South Of Hell Mountain (1971)

Directed by Louis Leahman/William Sachs

I’ve never placed much stock in Gene Autry’s Old West ballads. After watching South Of Hell Mountain, I understand why. He left out all of the good stuff.

This might be 1898 (horses, not cars) or 1971 (blue jeans). Who can tell? The dual action confusion is only fitting; disorientation slaps through every inch of this film. South Of Hell Mountain is a free-form oddity that bounces from PG-rated exploitation to soap operatic blushes to grimy “horror” in two shakes of a holster. The not-so-wild west is the one and only constant amidst the clang of bizarre soundtrack cues and random mood swings. If that sounds aggravating, cool your jets. There’s a special opening credit that reads, “Insane Asylum Sequences Written And Directed By William Sachs”. He also directed The Incredible Melting Man. That’s a hint. Take it.

Is that Candice Hilligoss (Carnival Of Souls, Curse Of The Living Corpse) in a meaty, heretofore uncredited roll? Did Donn Davison rip the holy begeezus outta this film for his outstanding Honey Britches from the same year? Again, who can tell? Paw and his two sons rob a mine, murder the workers, and shack up with two women, Anna and Helen (if that’s not Ms. Hilligoss, I’ll eat my shoe), in the middle of nowhere. Suddenly, it all becomes unclearer. Grimy flash-forwards take us to Anna’s present day asylum adventures, which consist of kiddie LP sound effects, rat close-ups, and blank stares. Back to the stix. Back to the asylum. Repeat. Repeat. Anna escapes a brother’s rape attempt, but falls in love with the other. Sex in a cave follows. Paw says, “You Jezebel!” and Hell Mountain soon lives up to its name.

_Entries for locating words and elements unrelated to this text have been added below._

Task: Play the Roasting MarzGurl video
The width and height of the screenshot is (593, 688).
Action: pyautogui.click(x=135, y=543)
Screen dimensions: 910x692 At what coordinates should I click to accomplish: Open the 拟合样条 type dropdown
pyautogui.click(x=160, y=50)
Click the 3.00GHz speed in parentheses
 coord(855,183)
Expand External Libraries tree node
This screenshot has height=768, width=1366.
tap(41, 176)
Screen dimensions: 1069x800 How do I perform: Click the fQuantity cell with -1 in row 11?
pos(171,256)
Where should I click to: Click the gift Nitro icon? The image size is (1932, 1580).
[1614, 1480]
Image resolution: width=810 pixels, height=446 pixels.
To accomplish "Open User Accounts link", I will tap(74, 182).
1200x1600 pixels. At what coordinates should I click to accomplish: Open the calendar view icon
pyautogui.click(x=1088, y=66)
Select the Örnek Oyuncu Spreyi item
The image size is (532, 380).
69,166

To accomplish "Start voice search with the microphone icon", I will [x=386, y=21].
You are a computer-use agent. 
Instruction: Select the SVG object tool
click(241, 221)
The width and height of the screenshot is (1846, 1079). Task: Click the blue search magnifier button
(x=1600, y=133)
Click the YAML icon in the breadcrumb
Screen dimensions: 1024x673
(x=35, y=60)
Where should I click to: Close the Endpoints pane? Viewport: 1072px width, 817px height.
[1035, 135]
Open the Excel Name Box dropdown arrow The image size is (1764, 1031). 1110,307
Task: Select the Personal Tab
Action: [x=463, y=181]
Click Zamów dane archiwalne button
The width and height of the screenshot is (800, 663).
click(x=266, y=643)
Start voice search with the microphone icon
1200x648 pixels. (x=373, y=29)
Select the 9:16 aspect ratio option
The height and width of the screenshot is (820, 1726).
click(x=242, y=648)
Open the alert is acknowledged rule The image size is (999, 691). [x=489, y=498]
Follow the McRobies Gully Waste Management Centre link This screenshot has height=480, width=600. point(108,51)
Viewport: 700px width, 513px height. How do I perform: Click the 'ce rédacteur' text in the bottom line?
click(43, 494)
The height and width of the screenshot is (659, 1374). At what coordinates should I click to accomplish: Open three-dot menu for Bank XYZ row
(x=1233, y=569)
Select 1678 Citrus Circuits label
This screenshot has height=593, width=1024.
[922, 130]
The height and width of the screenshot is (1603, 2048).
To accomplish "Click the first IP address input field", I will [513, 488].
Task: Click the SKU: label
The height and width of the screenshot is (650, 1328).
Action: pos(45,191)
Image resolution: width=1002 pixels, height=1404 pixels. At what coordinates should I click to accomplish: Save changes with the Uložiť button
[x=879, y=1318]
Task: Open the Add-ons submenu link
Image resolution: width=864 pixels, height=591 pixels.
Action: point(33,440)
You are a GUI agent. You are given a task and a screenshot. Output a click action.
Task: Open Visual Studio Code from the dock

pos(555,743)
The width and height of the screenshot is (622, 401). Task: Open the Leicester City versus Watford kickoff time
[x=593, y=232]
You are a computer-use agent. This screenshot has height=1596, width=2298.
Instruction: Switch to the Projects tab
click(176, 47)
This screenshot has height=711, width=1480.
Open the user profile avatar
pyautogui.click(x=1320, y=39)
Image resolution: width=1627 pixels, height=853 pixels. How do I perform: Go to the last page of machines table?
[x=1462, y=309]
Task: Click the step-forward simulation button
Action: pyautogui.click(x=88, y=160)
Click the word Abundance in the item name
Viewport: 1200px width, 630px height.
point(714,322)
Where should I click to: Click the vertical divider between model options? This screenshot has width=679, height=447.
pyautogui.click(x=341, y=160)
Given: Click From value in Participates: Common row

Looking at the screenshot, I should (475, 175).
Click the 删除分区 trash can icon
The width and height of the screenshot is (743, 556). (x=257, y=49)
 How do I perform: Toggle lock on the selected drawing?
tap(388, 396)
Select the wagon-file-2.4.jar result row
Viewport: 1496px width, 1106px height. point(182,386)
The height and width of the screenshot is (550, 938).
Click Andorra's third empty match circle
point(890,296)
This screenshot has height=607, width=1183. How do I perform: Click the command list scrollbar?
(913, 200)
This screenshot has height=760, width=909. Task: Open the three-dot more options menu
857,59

Make way for the caricatures. If it weren’t for the player-piano cartoon music and boisterous acting, South Of Hell Mountain would be taken seriously. But who wants that? While the film deals in cold, somber subject matters, that lack of sobriety is what makes it click. There’s no set pattern to anything; photography (lots of split-second edits), score (orchestral bombast vs. inept banjo licks), and plot strands make a mess of themselves, but never go overboard. The restless asylum sequences aren’t overly strange, just visually filthy and always amusing. In the end, the film is a dizzy mix of Hands Of Blood‘s no budget, regional grimness and the erratic exaggeration of Honey Britches. I didn’t notice any sagebrush, though. Darn shame.

If he were still around, Gene Autry would exclaim, “I don’t approve of South Of Hell Mountain!” I’d yell back, “Oh yeah? Well I’m not down with Gaucho Serenade!” It’s a cosmic balance.

Fantastic. Given the film’s extreme rarity and limited distribution on home video, it’s a wonder that both the print and ex-rental tape are so exquisite. Colors are perfectly fitting, with brightness and gloom right where you need ‘em. Print damage was minimal. The opening credits swayed to the left, so I just moved over a little on the couch.


Every western should turn out like this one. South Of Hell Mountain isn’t must-see trash, but sets itself apart with distinct frigidity and flat-out weirdness. Perfect for a hot summer night.